BEGIN The data
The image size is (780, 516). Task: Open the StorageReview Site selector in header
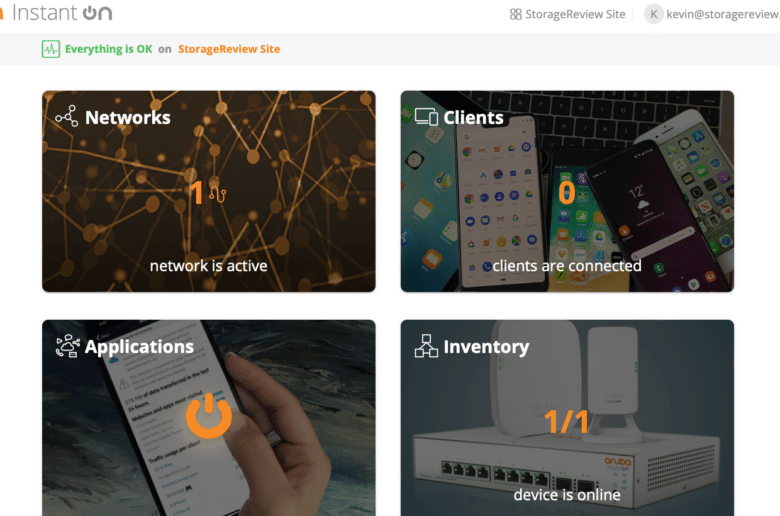[568, 14]
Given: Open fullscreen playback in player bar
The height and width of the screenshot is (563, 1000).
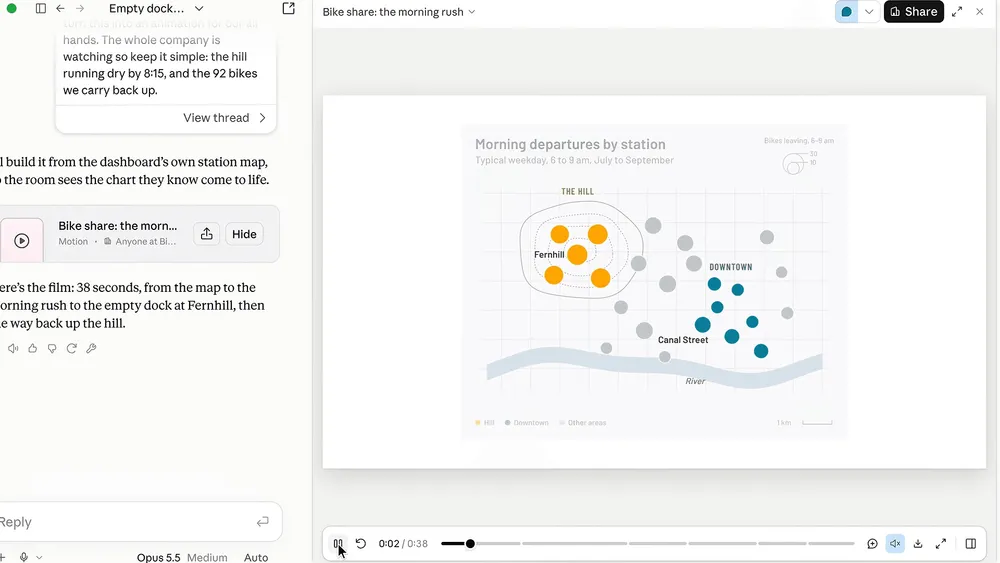Looking at the screenshot, I should (941, 543).
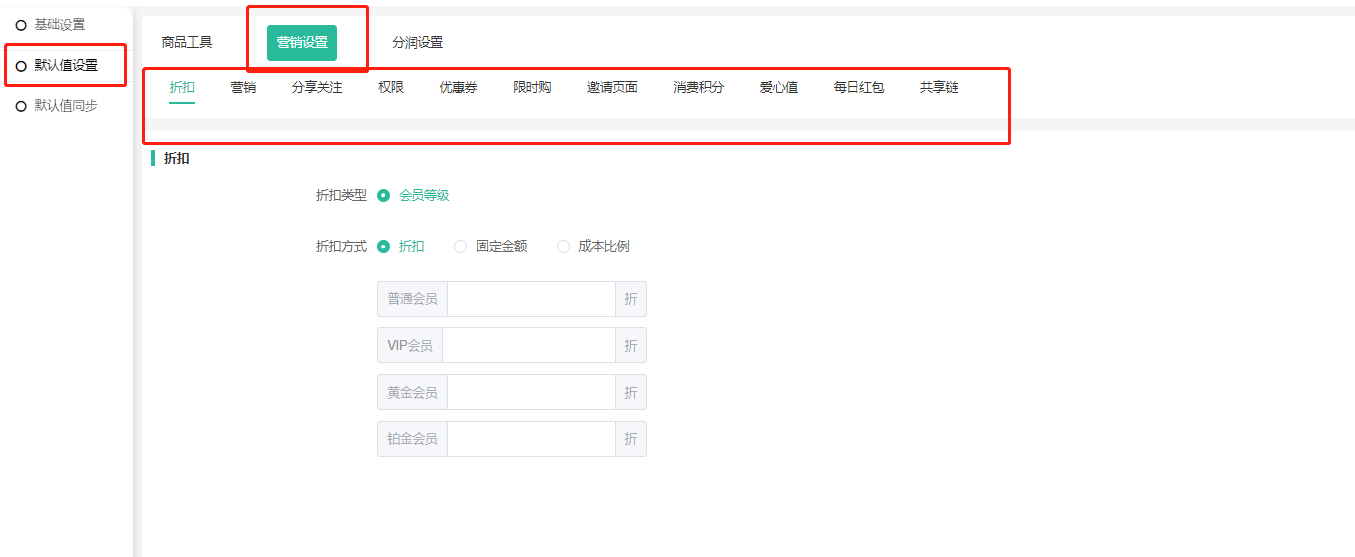Focus the VIP会员 discount input
The image size is (1355, 557).
[x=528, y=345]
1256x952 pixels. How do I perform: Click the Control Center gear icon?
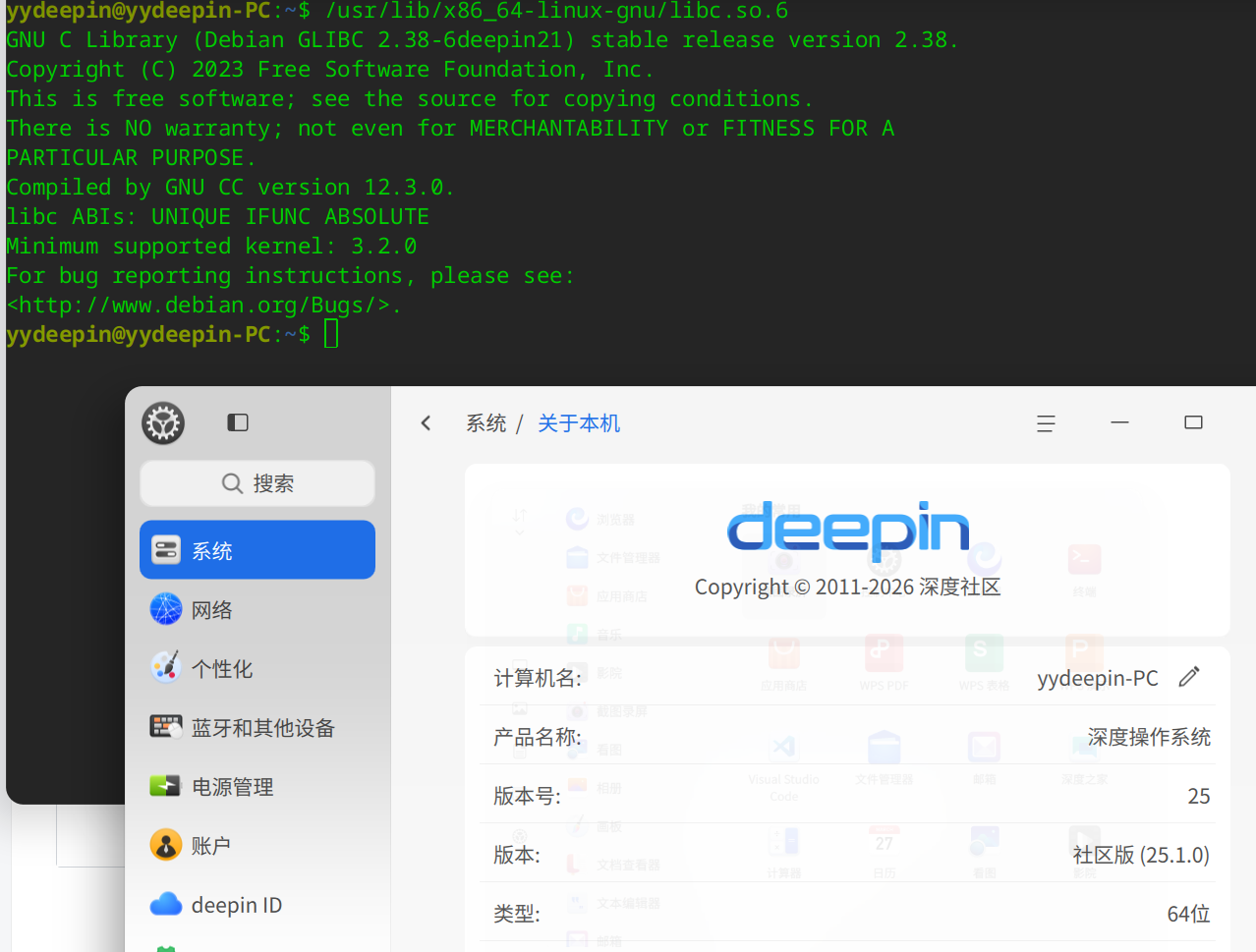(x=163, y=423)
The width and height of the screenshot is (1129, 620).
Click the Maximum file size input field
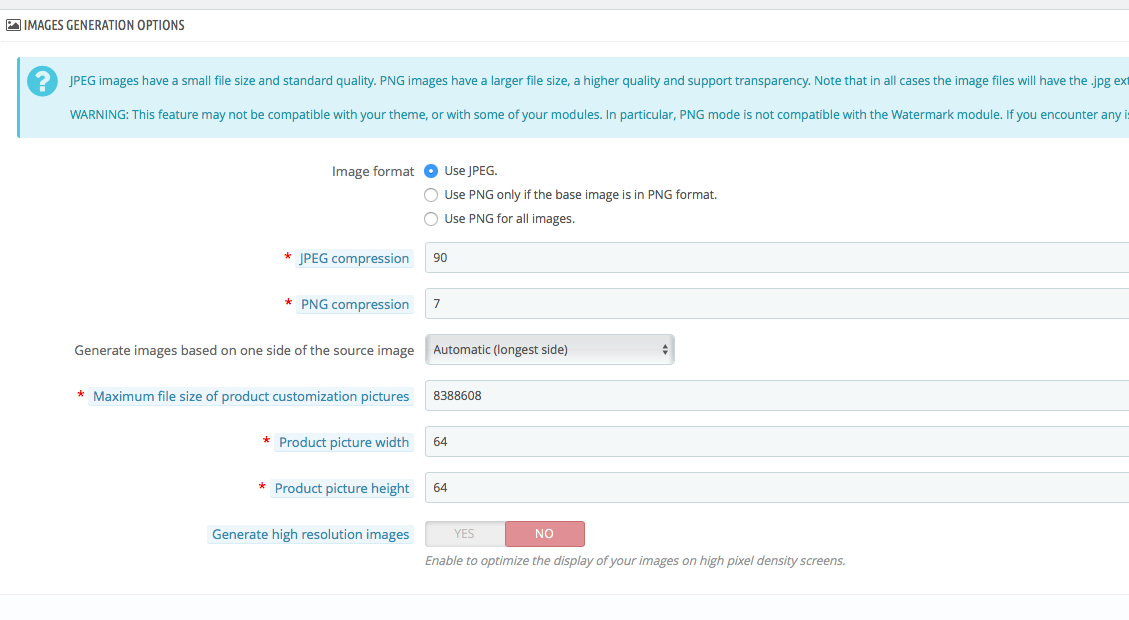click(777, 396)
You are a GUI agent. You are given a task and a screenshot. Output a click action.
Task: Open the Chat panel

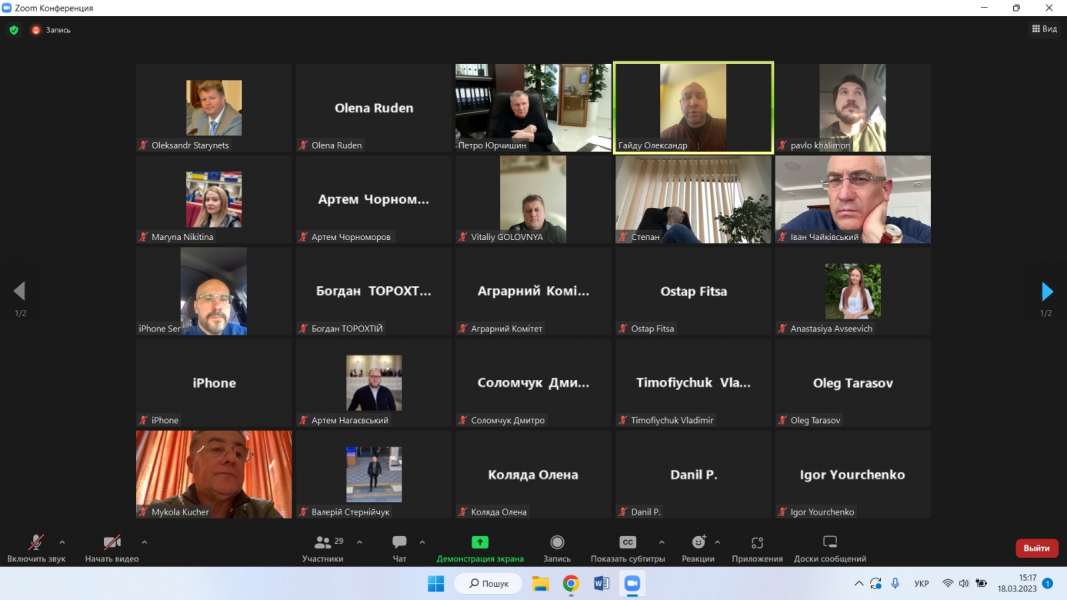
END The data
Task:
Convert every line of the entries above into a numbered list, skipping blank lines and leaving the pictures out.

Written response:
1. The image size is (780, 516). Task: Open the StorageReview Site selector in header
2. [568, 14]
3. Given: Open fullscreen playback in player bar
4. The height and width of the screenshot is (563, 1000).
5. Looking at the screenshot, I should (941, 543).
6. Focus the VIP会员 discount input
7. The image size is (1355, 557).
8. [x=528, y=345]
9. 1256x952 pixels. How do I perform: Click the Control Center gear icon?
10. (x=163, y=423)
11. The width and height of the screenshot is (1129, 620).
12. Click the Maximum file size input field
13. click(777, 396)
14. You are a GUI agent. You are given a task and a screenshot. Output a click action.
15. Task: Open the Chat panel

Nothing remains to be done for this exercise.